--- start of INFORMATION GIVEN ---

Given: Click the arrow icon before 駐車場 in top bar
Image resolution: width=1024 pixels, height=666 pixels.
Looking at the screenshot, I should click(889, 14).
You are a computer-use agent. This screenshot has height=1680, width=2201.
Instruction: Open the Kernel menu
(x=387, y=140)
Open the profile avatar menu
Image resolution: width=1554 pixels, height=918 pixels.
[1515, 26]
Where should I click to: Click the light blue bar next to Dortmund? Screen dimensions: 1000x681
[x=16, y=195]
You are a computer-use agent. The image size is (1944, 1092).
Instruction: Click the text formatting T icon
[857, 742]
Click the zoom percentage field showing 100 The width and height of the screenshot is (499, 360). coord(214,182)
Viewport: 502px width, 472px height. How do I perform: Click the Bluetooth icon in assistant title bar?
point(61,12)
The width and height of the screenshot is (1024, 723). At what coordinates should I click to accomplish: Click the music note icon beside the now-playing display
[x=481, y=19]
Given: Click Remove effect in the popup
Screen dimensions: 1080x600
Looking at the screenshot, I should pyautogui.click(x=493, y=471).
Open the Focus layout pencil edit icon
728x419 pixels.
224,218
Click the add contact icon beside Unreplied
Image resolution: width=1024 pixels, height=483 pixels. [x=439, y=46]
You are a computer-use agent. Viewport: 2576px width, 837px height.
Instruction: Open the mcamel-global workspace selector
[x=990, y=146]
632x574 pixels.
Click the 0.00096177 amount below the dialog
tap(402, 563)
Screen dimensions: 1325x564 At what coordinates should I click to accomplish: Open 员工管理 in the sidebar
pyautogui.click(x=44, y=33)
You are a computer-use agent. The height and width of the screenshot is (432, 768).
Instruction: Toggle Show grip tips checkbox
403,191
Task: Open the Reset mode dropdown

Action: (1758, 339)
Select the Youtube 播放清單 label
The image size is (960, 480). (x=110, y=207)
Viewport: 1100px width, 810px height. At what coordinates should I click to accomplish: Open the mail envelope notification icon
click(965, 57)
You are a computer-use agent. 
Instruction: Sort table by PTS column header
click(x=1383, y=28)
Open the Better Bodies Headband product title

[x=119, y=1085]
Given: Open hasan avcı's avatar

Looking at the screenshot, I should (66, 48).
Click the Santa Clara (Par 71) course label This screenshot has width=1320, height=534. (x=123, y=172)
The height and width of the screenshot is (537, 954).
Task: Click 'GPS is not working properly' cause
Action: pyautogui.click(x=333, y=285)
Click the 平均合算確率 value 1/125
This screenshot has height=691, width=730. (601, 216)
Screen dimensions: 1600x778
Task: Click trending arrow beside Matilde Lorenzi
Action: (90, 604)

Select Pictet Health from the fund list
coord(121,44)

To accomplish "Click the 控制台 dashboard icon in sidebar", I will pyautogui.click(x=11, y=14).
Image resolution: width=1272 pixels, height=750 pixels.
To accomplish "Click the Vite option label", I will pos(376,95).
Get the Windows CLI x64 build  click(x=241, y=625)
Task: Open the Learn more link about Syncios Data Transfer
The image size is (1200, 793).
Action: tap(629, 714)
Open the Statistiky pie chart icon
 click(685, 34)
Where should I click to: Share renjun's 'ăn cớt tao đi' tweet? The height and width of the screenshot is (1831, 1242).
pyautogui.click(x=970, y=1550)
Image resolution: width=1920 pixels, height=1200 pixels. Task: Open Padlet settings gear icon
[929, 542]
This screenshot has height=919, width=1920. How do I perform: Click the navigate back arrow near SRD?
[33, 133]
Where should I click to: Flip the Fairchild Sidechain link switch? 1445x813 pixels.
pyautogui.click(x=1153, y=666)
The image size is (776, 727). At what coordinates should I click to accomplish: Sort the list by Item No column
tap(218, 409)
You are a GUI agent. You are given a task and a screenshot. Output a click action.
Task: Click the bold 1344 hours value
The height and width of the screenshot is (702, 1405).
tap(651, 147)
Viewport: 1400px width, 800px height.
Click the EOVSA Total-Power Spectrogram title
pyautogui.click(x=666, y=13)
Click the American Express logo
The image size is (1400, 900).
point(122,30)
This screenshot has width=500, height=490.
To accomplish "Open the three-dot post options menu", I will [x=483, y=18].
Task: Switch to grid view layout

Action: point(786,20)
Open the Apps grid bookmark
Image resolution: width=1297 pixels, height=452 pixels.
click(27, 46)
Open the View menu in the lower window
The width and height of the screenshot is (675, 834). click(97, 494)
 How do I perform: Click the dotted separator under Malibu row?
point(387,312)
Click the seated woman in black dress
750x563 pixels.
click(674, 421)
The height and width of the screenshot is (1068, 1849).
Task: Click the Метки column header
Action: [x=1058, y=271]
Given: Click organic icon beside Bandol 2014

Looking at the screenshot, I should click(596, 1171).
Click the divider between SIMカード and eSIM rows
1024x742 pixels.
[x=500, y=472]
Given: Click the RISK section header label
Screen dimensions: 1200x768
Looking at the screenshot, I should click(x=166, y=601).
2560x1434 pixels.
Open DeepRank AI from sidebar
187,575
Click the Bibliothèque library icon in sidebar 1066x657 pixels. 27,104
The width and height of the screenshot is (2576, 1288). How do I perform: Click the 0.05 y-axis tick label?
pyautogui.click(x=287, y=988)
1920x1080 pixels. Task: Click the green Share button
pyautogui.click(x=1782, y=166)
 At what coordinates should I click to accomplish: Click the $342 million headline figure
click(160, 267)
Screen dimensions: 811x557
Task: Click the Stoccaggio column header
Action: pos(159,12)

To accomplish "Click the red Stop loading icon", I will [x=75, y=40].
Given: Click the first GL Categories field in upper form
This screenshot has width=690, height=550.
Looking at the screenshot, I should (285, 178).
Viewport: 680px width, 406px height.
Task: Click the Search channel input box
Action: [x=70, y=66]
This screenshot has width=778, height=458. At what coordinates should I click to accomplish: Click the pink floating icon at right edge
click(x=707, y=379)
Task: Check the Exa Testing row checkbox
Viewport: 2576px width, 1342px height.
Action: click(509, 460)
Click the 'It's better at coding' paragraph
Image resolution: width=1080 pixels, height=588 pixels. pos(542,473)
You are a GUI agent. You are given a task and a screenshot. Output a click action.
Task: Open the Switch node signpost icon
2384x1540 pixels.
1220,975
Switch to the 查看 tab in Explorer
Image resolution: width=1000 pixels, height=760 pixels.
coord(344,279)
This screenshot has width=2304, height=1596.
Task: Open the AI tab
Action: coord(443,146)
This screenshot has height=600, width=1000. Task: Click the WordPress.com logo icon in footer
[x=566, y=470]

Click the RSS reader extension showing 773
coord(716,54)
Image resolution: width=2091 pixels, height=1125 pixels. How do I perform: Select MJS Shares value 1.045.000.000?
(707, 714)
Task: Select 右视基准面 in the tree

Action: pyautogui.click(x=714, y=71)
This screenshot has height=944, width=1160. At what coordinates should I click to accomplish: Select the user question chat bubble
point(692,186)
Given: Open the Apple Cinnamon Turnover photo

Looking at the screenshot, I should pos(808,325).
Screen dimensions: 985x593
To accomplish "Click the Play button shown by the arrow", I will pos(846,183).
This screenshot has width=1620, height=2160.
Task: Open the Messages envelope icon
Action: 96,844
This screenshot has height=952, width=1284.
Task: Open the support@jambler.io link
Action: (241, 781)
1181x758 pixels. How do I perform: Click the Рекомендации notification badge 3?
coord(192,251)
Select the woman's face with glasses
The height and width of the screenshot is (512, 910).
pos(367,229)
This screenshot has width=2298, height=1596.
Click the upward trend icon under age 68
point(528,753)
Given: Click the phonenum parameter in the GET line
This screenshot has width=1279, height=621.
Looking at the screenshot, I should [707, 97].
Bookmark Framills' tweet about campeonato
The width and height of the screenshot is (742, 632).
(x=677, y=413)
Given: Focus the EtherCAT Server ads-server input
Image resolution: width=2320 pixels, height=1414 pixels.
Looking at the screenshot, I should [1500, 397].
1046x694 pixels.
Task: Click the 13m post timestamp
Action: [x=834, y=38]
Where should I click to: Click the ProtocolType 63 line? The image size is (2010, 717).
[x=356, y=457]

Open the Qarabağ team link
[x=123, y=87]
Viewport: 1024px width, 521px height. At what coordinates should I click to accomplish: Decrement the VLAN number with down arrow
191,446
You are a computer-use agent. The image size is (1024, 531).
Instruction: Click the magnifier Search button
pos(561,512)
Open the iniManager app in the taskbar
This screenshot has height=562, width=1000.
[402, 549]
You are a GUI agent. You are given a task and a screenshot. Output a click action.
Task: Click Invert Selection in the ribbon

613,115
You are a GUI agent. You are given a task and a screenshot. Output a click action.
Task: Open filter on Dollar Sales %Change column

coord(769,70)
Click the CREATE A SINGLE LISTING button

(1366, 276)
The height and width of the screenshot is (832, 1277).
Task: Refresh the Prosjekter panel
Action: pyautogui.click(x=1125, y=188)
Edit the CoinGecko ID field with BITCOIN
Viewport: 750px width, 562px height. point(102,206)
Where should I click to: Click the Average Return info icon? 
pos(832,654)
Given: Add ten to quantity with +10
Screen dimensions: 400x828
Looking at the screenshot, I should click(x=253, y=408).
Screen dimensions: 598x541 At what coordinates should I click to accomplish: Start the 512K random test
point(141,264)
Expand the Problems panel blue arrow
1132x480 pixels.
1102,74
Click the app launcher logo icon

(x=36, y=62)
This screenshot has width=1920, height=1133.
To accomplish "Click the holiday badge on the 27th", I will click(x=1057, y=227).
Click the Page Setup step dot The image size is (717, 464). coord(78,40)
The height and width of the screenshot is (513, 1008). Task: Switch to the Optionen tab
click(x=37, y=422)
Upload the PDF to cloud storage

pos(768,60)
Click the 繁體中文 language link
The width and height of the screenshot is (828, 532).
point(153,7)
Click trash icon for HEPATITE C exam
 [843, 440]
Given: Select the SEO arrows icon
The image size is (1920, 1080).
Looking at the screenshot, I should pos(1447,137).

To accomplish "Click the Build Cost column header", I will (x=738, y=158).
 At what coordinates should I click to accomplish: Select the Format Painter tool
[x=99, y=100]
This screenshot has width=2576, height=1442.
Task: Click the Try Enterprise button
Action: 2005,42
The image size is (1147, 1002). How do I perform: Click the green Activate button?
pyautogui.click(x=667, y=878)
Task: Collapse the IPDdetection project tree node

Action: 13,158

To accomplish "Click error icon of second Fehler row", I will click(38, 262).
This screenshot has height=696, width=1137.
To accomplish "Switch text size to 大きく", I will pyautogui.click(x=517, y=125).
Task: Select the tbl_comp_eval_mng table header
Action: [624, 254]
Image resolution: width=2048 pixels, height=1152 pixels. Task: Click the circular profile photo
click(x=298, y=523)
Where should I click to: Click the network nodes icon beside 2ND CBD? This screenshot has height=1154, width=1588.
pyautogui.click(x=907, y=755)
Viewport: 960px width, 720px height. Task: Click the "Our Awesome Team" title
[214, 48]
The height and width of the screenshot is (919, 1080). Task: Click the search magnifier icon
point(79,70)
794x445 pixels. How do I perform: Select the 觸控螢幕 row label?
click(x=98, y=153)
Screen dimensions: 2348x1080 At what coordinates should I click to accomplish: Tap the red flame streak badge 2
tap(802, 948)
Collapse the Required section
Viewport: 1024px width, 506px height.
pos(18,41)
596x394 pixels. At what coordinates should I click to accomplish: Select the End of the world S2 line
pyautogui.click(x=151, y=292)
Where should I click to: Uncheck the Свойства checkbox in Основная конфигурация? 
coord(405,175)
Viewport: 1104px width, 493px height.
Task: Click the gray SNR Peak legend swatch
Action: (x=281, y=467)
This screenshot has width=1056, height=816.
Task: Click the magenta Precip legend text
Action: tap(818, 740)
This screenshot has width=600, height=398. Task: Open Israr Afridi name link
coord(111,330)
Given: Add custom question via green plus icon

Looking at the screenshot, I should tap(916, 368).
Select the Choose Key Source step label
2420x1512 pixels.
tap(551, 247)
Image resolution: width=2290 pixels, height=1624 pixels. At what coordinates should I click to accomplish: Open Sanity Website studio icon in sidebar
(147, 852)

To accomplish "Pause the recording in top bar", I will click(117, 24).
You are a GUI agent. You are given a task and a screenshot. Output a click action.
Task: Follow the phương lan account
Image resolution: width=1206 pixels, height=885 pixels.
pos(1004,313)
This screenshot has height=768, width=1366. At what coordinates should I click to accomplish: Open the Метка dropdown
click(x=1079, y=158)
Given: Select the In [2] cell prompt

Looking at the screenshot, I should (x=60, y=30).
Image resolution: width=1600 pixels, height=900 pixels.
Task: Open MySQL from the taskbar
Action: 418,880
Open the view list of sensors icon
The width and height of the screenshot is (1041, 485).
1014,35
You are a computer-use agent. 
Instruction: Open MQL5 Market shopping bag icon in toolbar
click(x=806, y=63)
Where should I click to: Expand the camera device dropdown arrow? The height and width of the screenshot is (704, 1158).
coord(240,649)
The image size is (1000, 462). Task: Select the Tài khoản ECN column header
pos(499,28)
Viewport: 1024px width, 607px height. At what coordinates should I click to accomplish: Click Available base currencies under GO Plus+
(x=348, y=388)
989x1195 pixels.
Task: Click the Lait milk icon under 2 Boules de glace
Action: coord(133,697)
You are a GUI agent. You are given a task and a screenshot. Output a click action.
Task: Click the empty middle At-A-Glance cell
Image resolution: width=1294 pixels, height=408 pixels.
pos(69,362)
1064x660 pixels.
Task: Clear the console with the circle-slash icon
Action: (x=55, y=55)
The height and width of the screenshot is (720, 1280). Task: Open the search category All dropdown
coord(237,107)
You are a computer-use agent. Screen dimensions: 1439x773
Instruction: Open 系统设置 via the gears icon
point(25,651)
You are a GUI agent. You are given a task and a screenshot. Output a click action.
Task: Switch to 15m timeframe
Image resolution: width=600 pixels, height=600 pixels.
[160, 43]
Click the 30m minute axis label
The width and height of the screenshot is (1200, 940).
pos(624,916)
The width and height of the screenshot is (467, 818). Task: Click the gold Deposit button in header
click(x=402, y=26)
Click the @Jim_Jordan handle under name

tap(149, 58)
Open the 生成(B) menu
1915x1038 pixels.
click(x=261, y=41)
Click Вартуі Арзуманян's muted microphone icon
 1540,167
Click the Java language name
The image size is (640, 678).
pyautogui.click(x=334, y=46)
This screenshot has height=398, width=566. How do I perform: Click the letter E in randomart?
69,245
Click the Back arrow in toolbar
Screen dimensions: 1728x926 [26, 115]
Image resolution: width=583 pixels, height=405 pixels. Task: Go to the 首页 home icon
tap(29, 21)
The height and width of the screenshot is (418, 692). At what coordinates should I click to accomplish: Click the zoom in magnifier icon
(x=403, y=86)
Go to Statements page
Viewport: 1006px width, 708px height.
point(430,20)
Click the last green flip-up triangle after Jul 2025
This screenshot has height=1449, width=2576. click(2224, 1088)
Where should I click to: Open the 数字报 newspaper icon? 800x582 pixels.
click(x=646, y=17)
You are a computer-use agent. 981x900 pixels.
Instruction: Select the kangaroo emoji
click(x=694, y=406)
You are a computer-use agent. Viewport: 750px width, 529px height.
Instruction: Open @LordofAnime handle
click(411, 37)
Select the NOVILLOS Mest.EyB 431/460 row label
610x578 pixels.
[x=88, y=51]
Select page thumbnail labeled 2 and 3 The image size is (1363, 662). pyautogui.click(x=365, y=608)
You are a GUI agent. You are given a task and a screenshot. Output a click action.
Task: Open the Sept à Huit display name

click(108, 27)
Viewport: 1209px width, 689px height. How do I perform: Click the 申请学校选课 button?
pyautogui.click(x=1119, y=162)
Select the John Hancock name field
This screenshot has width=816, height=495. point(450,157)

--- end of INFORMATION GIVEN ---

OBJECTIVE:
Output the entries from the line containing "will (x=738, y=158)." through the line containing "Action: 13,158", inclusive, as a JSON list of strings with one string per line and no blank lines.

COMPLETED TASK:
[
  "To accomplish \"Click the Build Cost column header\", I will (x=738, y=158).",
  " At what coordinates should I click to accomplish: Select the Format Painter tool",
  "[x=99, y=100]",
  "This screenshot has width=2576, height=1442.",
  "Task: Click the Try Enterprise button",
  "Action: 2005,42",
  "The image size is (1147, 1002). How do I perform: Click the green Activate button?",
  "pyautogui.click(x=667, y=878)",
  "Task: Collapse the IPDdetection project tree node",
  "Action: 13,158"
]